= What you should do =
Copy out, word for word, the stretch of the semiconductor memory text from "Referring to FIG. 17, a" through "first direction D1.".
begin Source
FIGS. 14 through 36 are example drawings illustrating a middle process for describing a method for manufacturing a semiconductor memory device according to example embodiments illustrated in FIG. 9. FIG. 29 is an example drawing illustrating an enlarged view of section B1 of FIG. 28. FIG. 31 is an example drawing illustrating an enlarged view of section B1 of FIG. 30.

Referring to FIG. 14, the cell substrate 100 may be formed on a wafer 10. The mold insulating layer 110 and a mold sacrificial layer 105 may be alternately stacked onto the cell substrate 100, and the first insulating interlayer 140 may be formed on the mold insulating layer 110 and the mold sacrificial layer 105. The mold sacrificial layer 105 may include a material having an etching selectivity with respect to the mold insulating layer 110. For example, the mold insulating layer 110 may include a silicon oxide layer, and the mold sacrificial layer 105 may include a silicon nitride layer.

Then, referring to FIG. 15, a first hole H1 and a second hole H2 which pass through at least a portion of the first insulating interlayer 140, the mold insulating layer 110, and the mold sacrificial layer 105, may be formed. The first hole H1 and the second hole H2 may be formed when at least a portion of the first insulating interlayer 140, the mold insulating layer 110, and the mold sacrificial layer 105, is removed. At least a portion of the first insulating interlayer 140, the mold insulating layer 110, and the mold sacrificial layer 105, may be exposed through the first hole H1 and the second hole H2.

Referring to FIG. 16, the external insulating layer 411 and a first sacrificial filling layer 405 may be formed inside the first hole H1 (of FIG. 15) and the second hole H2 (of FIG. 15). The external insulating layer 411 may be extended along inside walls of the first hole H1 (of FIG. 15) and the second hole H2 (of FIG. 15). The first sacrificial filling layer 405 may fill the first hole H1 (of FIG. 15) and the second hole H2 (of FIG. 15). The first sacrificial filling layer 405 may include a material having an etching selectivity with respect to the external insulating layer 411. For example, the external insulating layer 411 may include a silicon oxide layer, and the first sacrificial filling layer 405 may include a silicon nitride layer.

Referring to FIG. 17, a channel hole CHH, a string selection line cutting hole SCH, and a gate cutting hole WLCH may be formed. The channel hole CHH, the string selection line cutting hole SCH, and the gate cutting hole WLCH may pass through the first insulating interlayer 140, the mold insulating layer 110, and the mold sacrificial layer 105, in the first direction D1.
end Source
begin Dataset extract
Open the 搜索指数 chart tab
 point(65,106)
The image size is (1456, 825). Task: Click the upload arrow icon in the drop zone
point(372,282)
end Dataset extract
= Solution below =
Referring to FIG. 17, a channel hole CHH, a string selection line cutting hole SCH, and a gate cutting hole WLCH may be formed. The channel hole CHH, the string selection line cutting hole SCH, and the gate cutting hole WLCH may pass through the first insulating interlayer 140, the mold insulating layer 110, and the mold sacrificial layer 105, in the first direction D1.